## RECORDS TO USE:
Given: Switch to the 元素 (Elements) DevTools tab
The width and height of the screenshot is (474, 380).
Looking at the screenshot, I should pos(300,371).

==

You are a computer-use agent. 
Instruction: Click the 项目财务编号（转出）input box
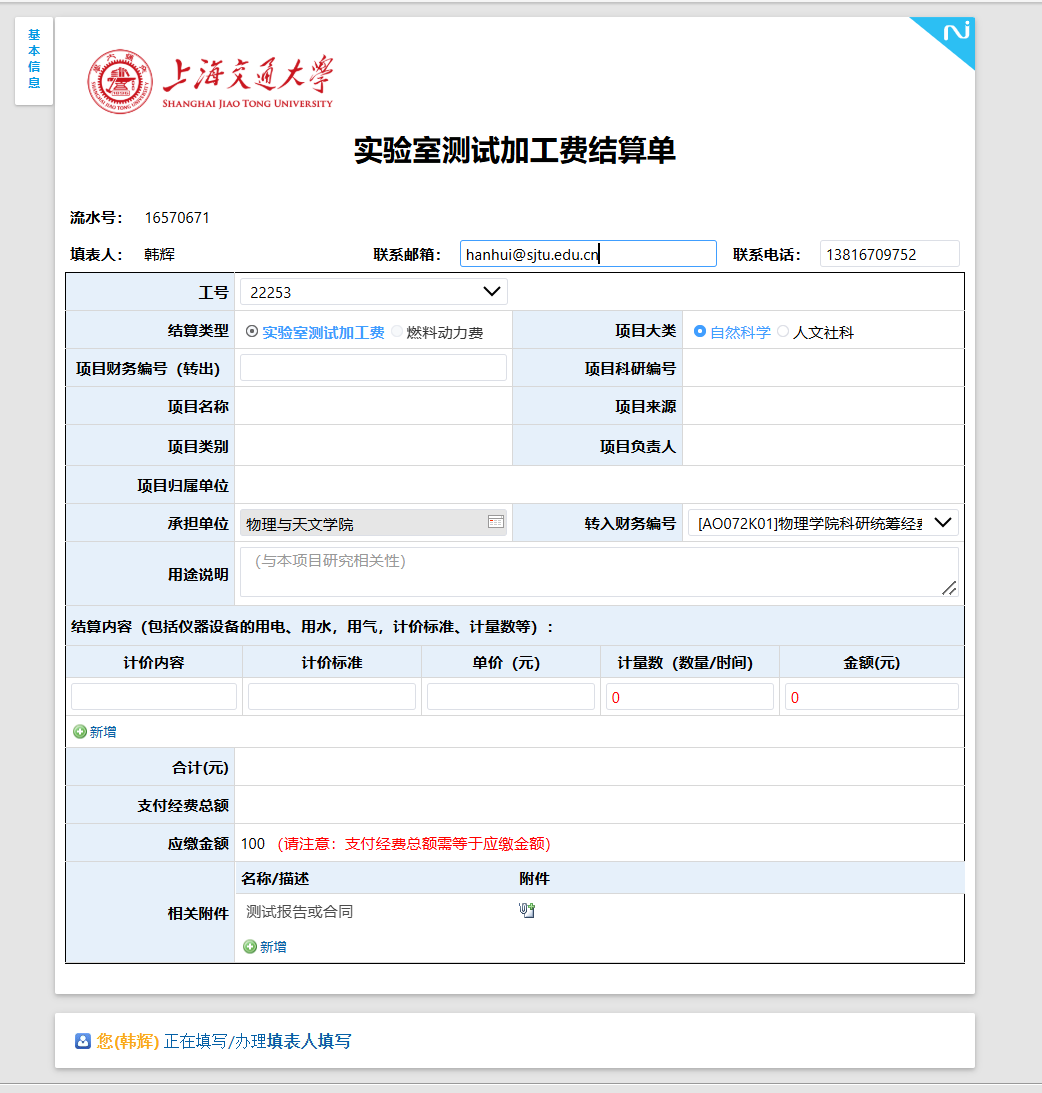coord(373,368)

...

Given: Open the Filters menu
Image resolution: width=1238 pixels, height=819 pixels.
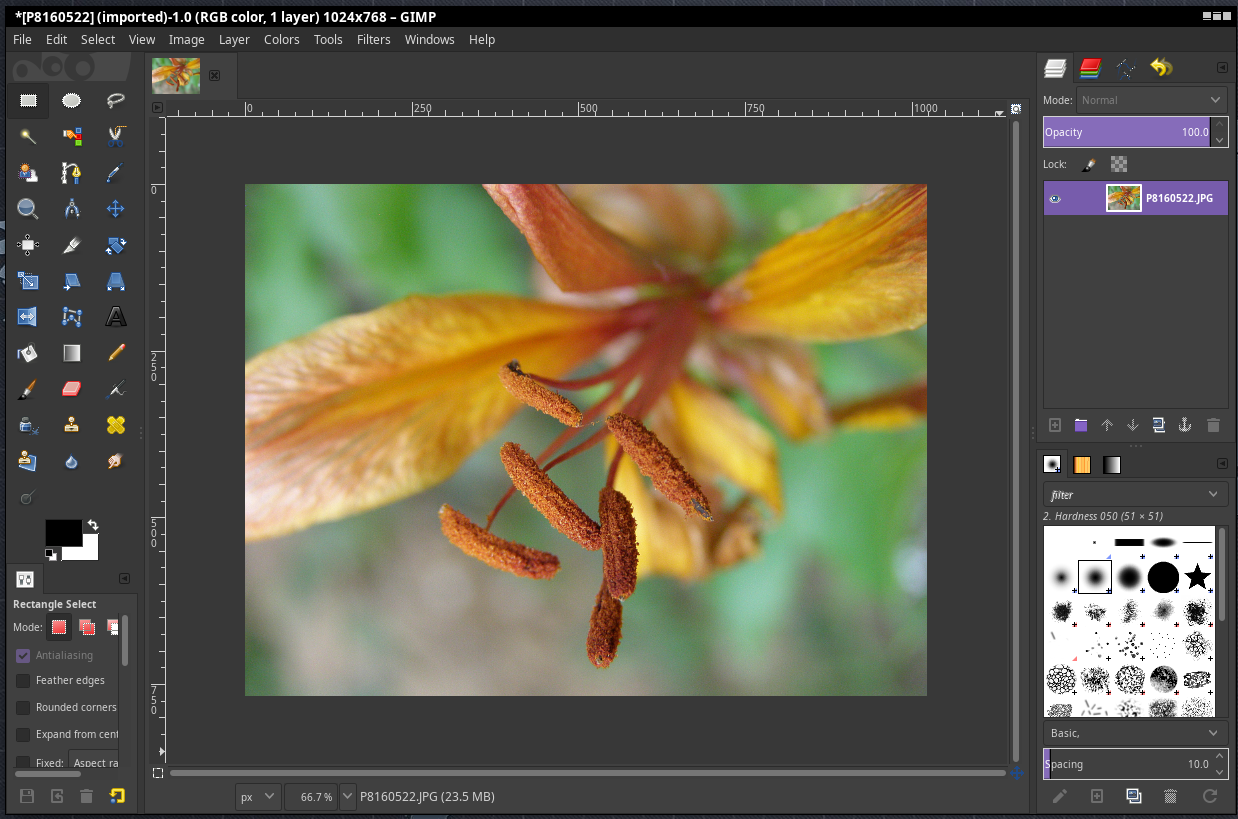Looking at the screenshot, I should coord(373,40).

## WHAT YOU HAVE TO DO:
From the entries above, copy out every line where the string "Given" appears.

## SOLUTION FOR THIS EXERCISE:
Given: Switch to the 元素 (Elements) DevTools tab
Given: Open the Filters menu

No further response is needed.